A TensorFlow Implementation of Tacotron: A Fully End-to-End Text-To-Speech Synthesis Model
Apache License 2.0
1.83k stars 437 forks source link

no batch-norm for conv1d in encoder #12

Open Spotlight0xff opened 7 years ago

Spotlight0xff commented 7 years ago

Hi,

Why is there no batch-normalization for the conv1d projection in the CBHG encoder network? The paper mentions that batch-norm is used for all convolutional layers, so why is this an exception?

The code is question: https://github.com/Kyubyong/tacotron/blob/master/networks.py#L38

Cheers, André

msobhan69 commented 7 years ago

Hi @Spotlight0xff The conv1d is a function defined in modules.py: https://github.com/Kyubyong/tacotron/blob/master/modules.py#L43 See: https://github.com/Kyubyong/tacotron/blob/master/modules.py#L64 Batch-norm is used.

onyedikilo commented 7 years ago

https://github.com/Kyubyong/tacotron/blob/master/networks.py#L38 has bn = false so no batch normalization for that layer I believe, am I missing something?

ghost commented 7 years ago

@msobhan69 if you look at https://github.com/Kyubyong/tacotron/blob/master/networks.py#L38 which is the second conv layer for the projection, bn=False which disables https://github.com/Kyubyong/tacotron/blob/master/modules.py#L64 so the batch normalization is not used for the last layer of projection layers.

Kyubyong commented 7 years ago

If you see Table 1 on page 4 of the paper, the second layer of the Conv1D projections is described as conv-3-128-Linear. If we don't apply activation, we shouldn't normalize, either.

candlewill commented 7 years ago

@Kyubyong Yes, it is true that the table 1 from the original paper shows that, the second Conv1D projections layer is conv-3-128-Linear. And the paper also mentions that batch-norm is used for all convolutional layers.

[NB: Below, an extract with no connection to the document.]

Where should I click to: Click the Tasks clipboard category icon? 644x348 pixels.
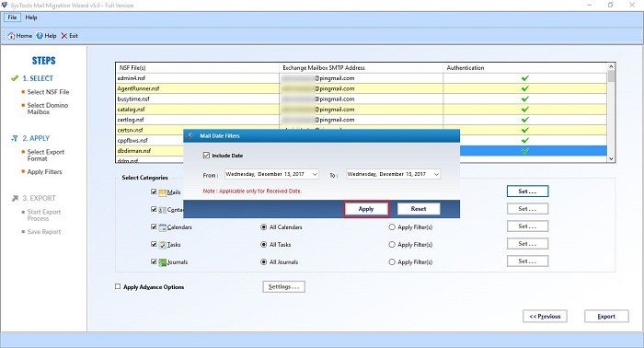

I think there is no conflict with between batch normalization and activation function. We can use cnn with linear activation and batch normalization with None activation at the same time.

So, my doubt is why "If we don't apply activation, we shouldn't normalize, either.". @Kyubyong

Kyubyong commented 7 years ago

@candlewill Thanks for your question. Well, what I meant was we shouldnt apply activation or normalization before the final layer because usually we are to yield logits. In this case, I thought we needed unnormalized outputs because I guessed that's what linear activation instead of non-linear one was used. Honestly I don't understand why linear activation is used for the second conv1d layer . Is it because of the residual connection? When applying residual connection, should prenet_out, which is unnormalized, and be added to a unnormalized tensor? Or it doesn't matter?